In the forum thread on learning about showing, which town in Montana does Spastic_Dove say they are in?

SOURCE:
━━━━━━━━━━
# Would like to learn more about showing!



## Spastic_Dove (Oct 4, 2007)

Where are you moving in Montana? I'm in Bozeman and could probably help you find something.


----------



## Dartanion (Dec 8, 2008)

You can always start off at some local schooling shows? They are REALLY good for being pretty low key and easy going about attire and greener horses. It's a great place to really just get her out and about and use to a possible 'show' life. Plus at the lunch breaks you can ask the judge questions about showing or what you can do to improve or why you placed 2nd ot didn't place at all. It's great fun, I know a lot about Open and breed shows (as do any other members) and a LITTLE about rated shows. So if you want to can message me with questions (or really almost anyone on here lol) or post them here and you'll get tons of answers!


----------



## Gidji (Dec 19, 2008)

In my area (Australia) we have a western riding club which is open to all horses provided that they can be ridden western (or hunter). They have a show each month and its pretty low-key but they also have breed shows which are big. They have an "Other breeds" section of the halter classes where the ones who aren't registerd or arent paints, qhs or appies show. Its quite good. IDK what its like in the USA, but I guess local shows and clubs would be the way to go.


----------



## QHChik (Jun 26, 2009)

I would definitely start out by going to some shows and watching. That will show you what people are doing as well as you might meet some people there who could help you. Once you've been and watched you should get a much better idea of what is going on.

GOOD LUCK!


----------
━━━━━━━━━━
A block of data:
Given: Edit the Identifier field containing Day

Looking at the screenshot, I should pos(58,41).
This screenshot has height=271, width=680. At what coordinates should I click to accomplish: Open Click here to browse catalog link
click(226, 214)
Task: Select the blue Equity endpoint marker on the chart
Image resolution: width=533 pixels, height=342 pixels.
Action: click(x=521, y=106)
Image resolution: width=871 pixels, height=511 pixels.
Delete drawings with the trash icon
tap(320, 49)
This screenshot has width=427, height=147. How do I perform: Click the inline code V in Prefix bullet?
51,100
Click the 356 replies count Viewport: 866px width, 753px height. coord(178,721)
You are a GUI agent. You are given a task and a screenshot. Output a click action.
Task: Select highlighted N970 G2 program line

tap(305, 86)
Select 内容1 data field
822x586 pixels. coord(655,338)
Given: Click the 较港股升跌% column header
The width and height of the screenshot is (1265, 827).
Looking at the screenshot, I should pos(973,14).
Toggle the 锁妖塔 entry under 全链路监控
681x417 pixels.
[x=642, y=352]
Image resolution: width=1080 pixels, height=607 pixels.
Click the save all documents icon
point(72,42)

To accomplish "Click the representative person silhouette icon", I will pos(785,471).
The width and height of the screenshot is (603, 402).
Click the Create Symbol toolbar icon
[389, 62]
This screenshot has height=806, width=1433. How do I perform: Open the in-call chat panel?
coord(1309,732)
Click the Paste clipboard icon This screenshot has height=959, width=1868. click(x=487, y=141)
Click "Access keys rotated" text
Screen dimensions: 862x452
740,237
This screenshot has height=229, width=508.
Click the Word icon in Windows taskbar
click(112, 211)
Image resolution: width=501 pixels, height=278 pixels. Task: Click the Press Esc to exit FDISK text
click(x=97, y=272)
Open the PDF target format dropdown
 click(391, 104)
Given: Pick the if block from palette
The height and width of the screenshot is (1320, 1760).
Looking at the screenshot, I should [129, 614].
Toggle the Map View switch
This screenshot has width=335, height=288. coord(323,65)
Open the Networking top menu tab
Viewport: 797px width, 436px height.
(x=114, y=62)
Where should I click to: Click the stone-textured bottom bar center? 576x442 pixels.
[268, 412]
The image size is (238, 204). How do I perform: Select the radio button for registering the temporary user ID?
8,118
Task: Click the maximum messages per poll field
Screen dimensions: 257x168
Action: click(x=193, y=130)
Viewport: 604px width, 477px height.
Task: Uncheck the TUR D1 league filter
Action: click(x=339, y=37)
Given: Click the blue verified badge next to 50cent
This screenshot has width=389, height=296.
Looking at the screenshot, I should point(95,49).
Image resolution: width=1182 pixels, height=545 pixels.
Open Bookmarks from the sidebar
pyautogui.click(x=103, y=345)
━━━━━━━━━━
EXERCISE RESPONSE:
Bozeman